No Brasil, a lógica do “um contra trinta” também é visível. O país ocupa a 127ª posição no Índice de Liberdade Econômica, atrás de Chile (22ª) e Colômbia (62ª). A carga tributária brasileira representa 33% do PIB, mas os serviços públicos entregues não correspondem a esse peso. O relatório Doing Business do Banco Mundial revela que uma empresa brasileira gasta em média 1.500 horas por ano apenas para cumprir obrigações fiscais contra uma média de 160 horas nos países da OCDE. Mesmo assim, o discurso majoritário segue pedindo mais intervenção estatal.
Outro exemplo claro está nas reformas. A Reforma da Previdência, aprovada em 2019, foi amplamente criticada e combatida por sindicatos e movimentos populares. No entanto, economistas independentes alertavam há décadas que o modelo era insustentável e que, sem ajustes, o déficit explodiria. O resultado da reforma não foi um corte de direitos, como pregavam os 30, mas a preservação da viabilidade do sistema para milhões de brasileiros, conforme relatado pelo Tesouro Nacional, que estima economia de R$ 800 bilhões em 10 anos.

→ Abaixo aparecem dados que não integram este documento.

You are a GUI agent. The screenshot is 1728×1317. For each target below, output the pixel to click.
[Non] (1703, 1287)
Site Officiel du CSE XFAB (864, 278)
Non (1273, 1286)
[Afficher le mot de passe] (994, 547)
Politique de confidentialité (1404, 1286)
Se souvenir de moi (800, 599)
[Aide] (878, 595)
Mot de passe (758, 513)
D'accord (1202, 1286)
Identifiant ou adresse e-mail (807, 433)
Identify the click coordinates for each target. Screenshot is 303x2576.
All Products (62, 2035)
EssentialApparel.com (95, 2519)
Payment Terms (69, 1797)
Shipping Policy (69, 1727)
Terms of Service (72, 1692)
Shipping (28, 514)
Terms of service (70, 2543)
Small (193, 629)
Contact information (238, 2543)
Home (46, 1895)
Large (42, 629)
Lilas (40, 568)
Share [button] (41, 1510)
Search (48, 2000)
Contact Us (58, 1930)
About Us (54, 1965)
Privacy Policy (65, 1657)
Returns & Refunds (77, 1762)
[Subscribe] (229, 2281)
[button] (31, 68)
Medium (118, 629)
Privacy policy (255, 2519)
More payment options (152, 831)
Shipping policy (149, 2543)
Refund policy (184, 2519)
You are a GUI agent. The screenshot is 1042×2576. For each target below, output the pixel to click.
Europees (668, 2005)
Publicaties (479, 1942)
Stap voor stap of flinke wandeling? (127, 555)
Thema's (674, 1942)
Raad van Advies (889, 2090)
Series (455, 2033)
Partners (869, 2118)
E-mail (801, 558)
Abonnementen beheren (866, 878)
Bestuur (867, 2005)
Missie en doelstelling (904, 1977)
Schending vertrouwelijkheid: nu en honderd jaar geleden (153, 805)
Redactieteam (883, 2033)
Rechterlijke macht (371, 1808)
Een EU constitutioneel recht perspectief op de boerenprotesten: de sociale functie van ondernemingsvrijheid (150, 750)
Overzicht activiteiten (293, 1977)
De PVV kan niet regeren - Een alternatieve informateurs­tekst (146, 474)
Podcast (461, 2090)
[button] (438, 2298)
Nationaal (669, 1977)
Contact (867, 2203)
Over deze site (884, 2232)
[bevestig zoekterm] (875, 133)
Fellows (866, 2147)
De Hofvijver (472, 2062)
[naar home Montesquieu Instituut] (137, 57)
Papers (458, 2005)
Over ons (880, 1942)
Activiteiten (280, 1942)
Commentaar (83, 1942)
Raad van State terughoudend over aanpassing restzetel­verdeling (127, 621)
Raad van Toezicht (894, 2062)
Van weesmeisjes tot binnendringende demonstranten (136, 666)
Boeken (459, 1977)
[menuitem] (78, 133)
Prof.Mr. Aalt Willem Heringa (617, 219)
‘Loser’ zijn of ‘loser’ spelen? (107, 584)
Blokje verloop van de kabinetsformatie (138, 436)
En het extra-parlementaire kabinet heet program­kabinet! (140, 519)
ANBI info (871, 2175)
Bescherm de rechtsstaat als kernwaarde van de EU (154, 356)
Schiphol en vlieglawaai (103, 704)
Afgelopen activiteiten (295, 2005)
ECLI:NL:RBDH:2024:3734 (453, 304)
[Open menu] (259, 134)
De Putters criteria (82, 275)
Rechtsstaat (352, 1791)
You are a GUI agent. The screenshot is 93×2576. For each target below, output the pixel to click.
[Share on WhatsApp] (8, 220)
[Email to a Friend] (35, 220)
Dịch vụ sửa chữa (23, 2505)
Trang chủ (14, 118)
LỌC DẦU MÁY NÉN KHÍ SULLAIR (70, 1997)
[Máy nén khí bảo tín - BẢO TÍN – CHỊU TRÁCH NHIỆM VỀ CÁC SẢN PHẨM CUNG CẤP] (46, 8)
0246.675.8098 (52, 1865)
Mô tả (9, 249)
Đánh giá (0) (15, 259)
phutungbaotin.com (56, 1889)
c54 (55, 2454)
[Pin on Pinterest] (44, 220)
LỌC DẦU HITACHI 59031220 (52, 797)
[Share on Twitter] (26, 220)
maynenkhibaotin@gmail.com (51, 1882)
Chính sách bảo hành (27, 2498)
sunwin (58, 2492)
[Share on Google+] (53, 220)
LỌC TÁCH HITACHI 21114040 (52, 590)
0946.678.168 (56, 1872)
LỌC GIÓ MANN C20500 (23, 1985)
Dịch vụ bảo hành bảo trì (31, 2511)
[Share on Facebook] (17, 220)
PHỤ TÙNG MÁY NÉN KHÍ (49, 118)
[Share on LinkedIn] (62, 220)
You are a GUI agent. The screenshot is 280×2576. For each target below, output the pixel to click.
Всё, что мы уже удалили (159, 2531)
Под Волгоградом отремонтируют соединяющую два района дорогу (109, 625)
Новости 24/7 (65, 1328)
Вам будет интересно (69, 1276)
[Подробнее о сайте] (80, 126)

O mesmo acontece no debate sobre privatizações. Enquanto a maioria insiste em manter empresas estatais em setores competitivos, dados do Ipea mostram que estatais federais custaram mais de R$ 15 bilhões aos cofres públicos apenas em aportes de capital e subsídios entre 2015 e 2020. Quem defende privatizações, muitas vezes voz minoritária, argumenta com dados de eficiência: empresas privatizadas, como a Vale, multiplicaram sua produtividade após a transição, gerando impostos e empregos sem depender do Tesouro.
Esse dilema se repete em diversas áreas. Na educação, muitos defendem que apenas o ensino público pode garantir igualdade, enquanto minorias apontam que modelos de vouchers, adotados em países como Suécia e Chile, aumentaram a liberdade de escolha e melhoraram os índices de aprendizado. Na saúde, a maioria pede mais gasto público, enquanto poucos lembram que o problema não é apenas de orçamento, mas de gestão: o Brasil gasta 9,6% do PIB em saúde, próximo à média da OCDE, mas com eficiência muito inferior.
O “um contra trinta” é também um exercício de responsabilidade individual. A tentação de se abrigar no consenso é grande, pois alivia o peso da reflexão e da crítica. No entanto, é essa minoria pensante que sustenta a possibilidade de avanços. Sem vozes dissonantes, a sociedade se acomoda no conforto das ideias populares, ainda que ineficientes.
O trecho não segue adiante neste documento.